Referring now to FIG. 6, there will be described the operations performed when a task switch is triggered by a system call or by an interruption. In step ST11, a system call or an interruption takes place, calling for a task switch. In step ST12, the supervisor 2 is notified of the occurrence thereof. In step ST13, the supervisor 2 notifies the process switcher 14 of a task switch. In step ST14, the process switcher 14 gets from the process list 13 the information about the task to be switched over. In step ST15, the information is set in registers or similar storage devices of the CPU. The task switch then takes place.
Where it is necessary to develop multitask software which requires repeatedly performing the task switches described above while in operation, there are cases in which a task tracing apparatus is used to trace the history of such task switches. What follows is a description of how task tracing is carried out. The process switcher in the process management routine records task switches for task tracing purposes. These records constitute information collected only by the process switcher. The information only contains task switching from one task to another. In reference to FIG. 7, task tracing in a prior art setup takes place as follows. In step ST21, the task tracing is initiated with an operator interface device such as a CRT. In step ST22, the process switcher is notified of the task tracing being activated. Upon a task switch, in step ST23, the process switcher collects information about the task switch from which task to which task. In step ST24, the collected information is placed consecutively in a tracing buffer. In step ST25, the operator interface device requests that the contents of the tracing buffer be outputted to an appropriate output device (CRT, etc.). In step ST26, the contents of the tracing buffer are illustratively displayed on the CRT. In developing software, the software designer in charge checks if the task switches are performed as designed based on the information that is outputted in this manner.
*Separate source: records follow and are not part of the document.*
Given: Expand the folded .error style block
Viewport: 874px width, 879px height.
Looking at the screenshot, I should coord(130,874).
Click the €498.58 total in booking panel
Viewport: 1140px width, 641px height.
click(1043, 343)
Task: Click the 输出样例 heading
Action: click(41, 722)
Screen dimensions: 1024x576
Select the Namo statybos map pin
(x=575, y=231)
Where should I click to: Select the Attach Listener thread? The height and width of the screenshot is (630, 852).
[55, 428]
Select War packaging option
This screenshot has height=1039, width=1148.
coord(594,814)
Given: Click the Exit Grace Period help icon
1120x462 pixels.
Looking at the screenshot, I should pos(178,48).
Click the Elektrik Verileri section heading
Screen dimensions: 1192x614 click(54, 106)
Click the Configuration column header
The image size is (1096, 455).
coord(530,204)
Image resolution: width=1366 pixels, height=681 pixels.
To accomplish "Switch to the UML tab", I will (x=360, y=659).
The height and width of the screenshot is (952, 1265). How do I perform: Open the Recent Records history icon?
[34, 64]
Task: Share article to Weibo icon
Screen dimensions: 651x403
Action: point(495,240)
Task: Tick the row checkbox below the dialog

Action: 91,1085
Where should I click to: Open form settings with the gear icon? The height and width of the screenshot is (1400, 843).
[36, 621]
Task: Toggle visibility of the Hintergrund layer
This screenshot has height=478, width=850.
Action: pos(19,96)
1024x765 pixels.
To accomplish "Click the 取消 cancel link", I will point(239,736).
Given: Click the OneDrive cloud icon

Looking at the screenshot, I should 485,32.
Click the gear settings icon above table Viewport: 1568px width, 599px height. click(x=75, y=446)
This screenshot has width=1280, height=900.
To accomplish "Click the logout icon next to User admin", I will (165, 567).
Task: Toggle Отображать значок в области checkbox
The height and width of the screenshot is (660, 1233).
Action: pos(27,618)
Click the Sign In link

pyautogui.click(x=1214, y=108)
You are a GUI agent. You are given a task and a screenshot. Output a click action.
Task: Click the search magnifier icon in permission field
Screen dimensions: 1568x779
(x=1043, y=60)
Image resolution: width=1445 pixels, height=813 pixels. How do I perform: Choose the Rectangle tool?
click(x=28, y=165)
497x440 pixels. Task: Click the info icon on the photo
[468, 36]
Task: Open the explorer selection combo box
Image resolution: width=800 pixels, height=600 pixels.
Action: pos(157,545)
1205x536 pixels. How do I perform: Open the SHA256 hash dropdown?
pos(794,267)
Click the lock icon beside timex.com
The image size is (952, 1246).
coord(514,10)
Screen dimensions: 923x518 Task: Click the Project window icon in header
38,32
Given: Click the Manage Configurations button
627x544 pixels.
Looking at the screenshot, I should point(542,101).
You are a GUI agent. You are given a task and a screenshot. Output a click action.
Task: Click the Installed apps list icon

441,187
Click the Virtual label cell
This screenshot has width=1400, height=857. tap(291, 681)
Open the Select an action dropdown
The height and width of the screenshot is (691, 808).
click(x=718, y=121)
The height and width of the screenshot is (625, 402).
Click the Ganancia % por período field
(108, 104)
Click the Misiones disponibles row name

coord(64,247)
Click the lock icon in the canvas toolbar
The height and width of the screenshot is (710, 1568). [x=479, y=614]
The typical prior art task tracing apparatus operation has been described above. As can be seen, the history of task execution, i.e., the history of task switches from one task to another, is collected as trace information. The trouble is that with the prior art apparatus, it has been impossible to know which task stopped the ongoing task execution for what reason, and which task resumed it and why. Given these unknown factors, it has taken many hours to find out the cause of an unexpected task switch. This has resulted in the need to take an inordinate amount of time to develop multitask systems.